The bouncer takes the money, unhooks the velvet rope from the stanchion, and lets the three guys in.
"Welcome to Club Primary," the bouncer intones as he shakes his head in disbelief.
Mike Bloomberg, followed by Bernie Sanders and Joe Biden, all walk into the pulsing club, where the music, dance moves, dress code, crowd behavior and diversity make them look out of place, out of date, ill-defined, and uncomfortable.
In a society driven and inspired by youth; where youth is celebrated and vainly pursued; where hopes and dreams are placed on the next generation; where technology zooms ahead fueled by Gen X, Y and Z's addictive reliance; where Botox, Peloton, and wearables tamp down aging; where 60 is the new 50, 50 the new 40, and 40 the new 30, how did we end up with three old white men leading the Democratic primary polls at this moment, amidst this youth obsessed culture?
How does a Democratic party that tout's diversity, emboldens people of color, waves the rainbow flag, champions women, and rails on a system of government that for generations has been ruled, controlled, operated and bought by old, white men, find itself with three old white men at the top of so many primary polls?
Out of these three old white men, we have one who is calling for a revolution. Whose "Bros" are gaining a reputation as Twitter thugs. Who had a mysterious heart attack months ago, and who in 30 years in Congress has not passed one major piece of legislation bearing his name.
The next has been in politics for nearly 50 years and has his name on a slew of bills, some controversial that have been detrimental to Blacks, Browns, and women. Who has a record that can be torn apart, manipulated, and maligned. Who has failed miserably running for president twice before, and sometimes comes across as too old, too out of it, or too bored.
Finally, there's the Democrat, who turned Republican, who turned Independent, who turned Democrat, who welcomed George W. Bush and the Republican convention to New York City in 2004 with open and ebullient arms. Who's stop and frisk and "kill it" and "he, she, or it" has infuriated people of color, women, and LGBTQ people, and who buys his way around the norms and rules.
So, is this what the Democratic party will most likely be left with at the end of the primary season? A leadership board with a split percentage of the vote, a confused constituency and a choice of the less of the three elderly evils?
Who wins? Who loses? Who cares? And who goes onto the general election? Then, who can win? Who will get trounced? Who can stand up against a vicious bully? Who will be torn apart by a scorched Earth campaign? Whose record of achievement will stand out? Whose long history in politics will be stamped out? Whose temperament will look preferable to the alternative? Or whose behavior will look just as worse? Who will look more cranky? Who will look less crabby? Do we go with the one in his late 70s? Or do we stay with the one in his mid-70s?
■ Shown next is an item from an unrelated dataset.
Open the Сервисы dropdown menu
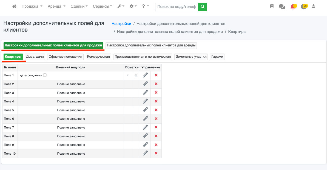The image size is (327, 170). 102,6
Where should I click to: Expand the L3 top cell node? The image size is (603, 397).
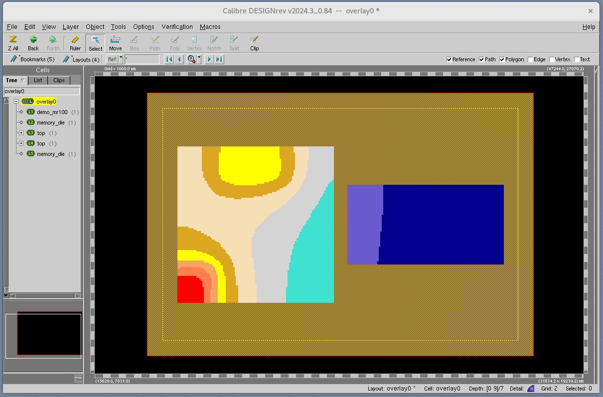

For Democrats, it's going to be about how they make a drinkable glass of lemonade out of the three over-ripe lemons. When the Democratic primary race began, the party had such high expectations for getting a candidate who looked like America. They had hope that a woman like Kamala Harris or Elizabeth Warren could finally be the first female president. Julian Castro and Corey Booker flashed and then dashed, so no first run for a Hispanic contender or second run for a Black candidate. And then there' s Mayor Pete. Many dreamed for a moment, after Iowa and New Hampshire, that a gay man could remarkably lead the ticket, but the rest of the country will most likely say nay to gay.
What's left will possibly be three white, hair-challenged septuagenarians. When the message of perception counts as much as the proficiency of policy, will Democrats come up short in choosing a nominee that represents and typifies a bright sundry future to combat a president who embodies a dark pasty past?
How did we get here when there was so much possibility to go elsewhere?
For Sanders, Biden, and Bloomberg it's going to come down to money, messaging and moxie. And if it's one of them, will they have the fortitude, resiliency and wherewithal to go all the way? Who will be the last one left in Club Primary?